La substance radioactive a une chance sur deux de se désintégrer en une heure, donc une chance sur deux d'enclencher le mécanisme qui brise la fiole de produit toxique et tue le chat !
Image : Licence Creative Commons Attribution-Share Alike 3.0 Unported

L’essentiel est qu’au bout d’une heure, il y a une chance sur deux pour que rien ne se soit passé et que le chat soit encore en vie, et une chance sur deux pour qu’un atome se soit désintégré et que le chat ait été tué.

Pour comprendre l’importance du « chat de Schrödinger », il convient de le situer dans son contexte historique. Lorsque le physicien autrichien Erwin Schrödinger imagine cette expérience, en 1935, plusieurs écoles de pensée s’affrontent en effet quant à la manière dont les équations de la mécanique quantique doivent être interprétées. Selon la plus populaire d’entre elle, l’interprétation de Copenhague, un système quantique peut se trouver dans une superposition de différents états et ce n’est que lorsqu’on cherche à mesurer celui dans lequel il se trouve qu’il en « choisit » un, de façon aléatoire.

Prenons l’exemple de notre particule radioactive qui a une chance sur deux de se désintégrer. Selon l’interprétation de Copenhague, cela signifie que, tant qu’on n’a pas essayé de déterminer si elle s’est désintégrée ou non, elle est décrite par une fonction mathématique qui est un mélange 50/50 de la fonction qui décrit la particule non désintégrée et de la fonction qui décrit la particule désintégrée :

État de la particule = 50% Particule non désintégrée + 50% Particule désintégrée

Ce n’est qu’au moment où on mesure l’état de la particule que la fonction « s’effondre » (on parle en anglais de « collapse ») sur l’un des deux états possibles et l’on voit donc soit que la particule s’est désintégrée, soit qu’elle ne s’est pas désintégrée.

La curieuse boîte imaginée par Schrödinger n’a qu’un but : transposer ce comportement quantique d’un objet minuscule, une particule qui se désintègre, à un objet macroscopique qui nous est plus familier : un chat. Jusqu’à ce que la boîte soit ouverte, le malheureux animal semble en effet devoir être décrit selon les lois de la mécanique quantique par une fonction de cette forme :

État du chat = 50% Mort + 50% Vivant

Autrement dit, tant que personne n’ouvre la boîte, le chat se trouve dans une superposition de l’état « mort » et de l’état « vivant ». Ce n’est qu’au moment où l’on ouvre la boîte et où l’on observe le chat que la fonction « s’effondre » sur l’un de ses deux états : mort ou vivant, avec une probabilité de 50% pour chacun.

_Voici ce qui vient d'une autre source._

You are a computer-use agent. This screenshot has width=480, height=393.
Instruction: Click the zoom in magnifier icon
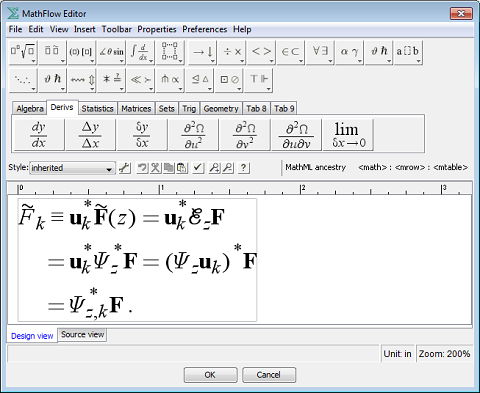214,167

Premier malentendu à dissiper : le chat de Schrödinger n’est qu’une Gedankenexperiment, c'est-à-dire une pure expérience de pensée. Aucun scientifique n’a sérieusement envisagé d’enfermer un chat dans une boîte avec une substance radioactive et du poison : non seulement une telle expérience ne nous apprendrait rien et serait inutilement cruelle, mais en plus, il est contraire au bon sens de laisser un animal retors comme le chat jouer avec des produits toxiques, surtout lorsqu’on vient d’essayer de le tuer.

État du chat= 50% Mort + 50% Très en colère

Autre confusion très répandue : dans la culture populaire, l’idée que le chat de Schrödinger est « mort et vivant à la fois » est généralement présentée « correcte » et comme emblématique de la mécanique quantique. En réalité, Schrödinger a imaginé cette expérience de pensée pour montrer que l’interprétation de Copenhague mène à des résultats apparemment absurdes : certaines personnes, comme Einstein et lui, n’adhéraient en effet pas à l’interprétation de Copenhague. Il n’était par exemple pas question pour Einstein de décrire un système quantique par une superposition de différents états, dans sa vision des choses, la particule s’est déjà désintégrée (ou non) avant que l’on cherche à mesurer son état.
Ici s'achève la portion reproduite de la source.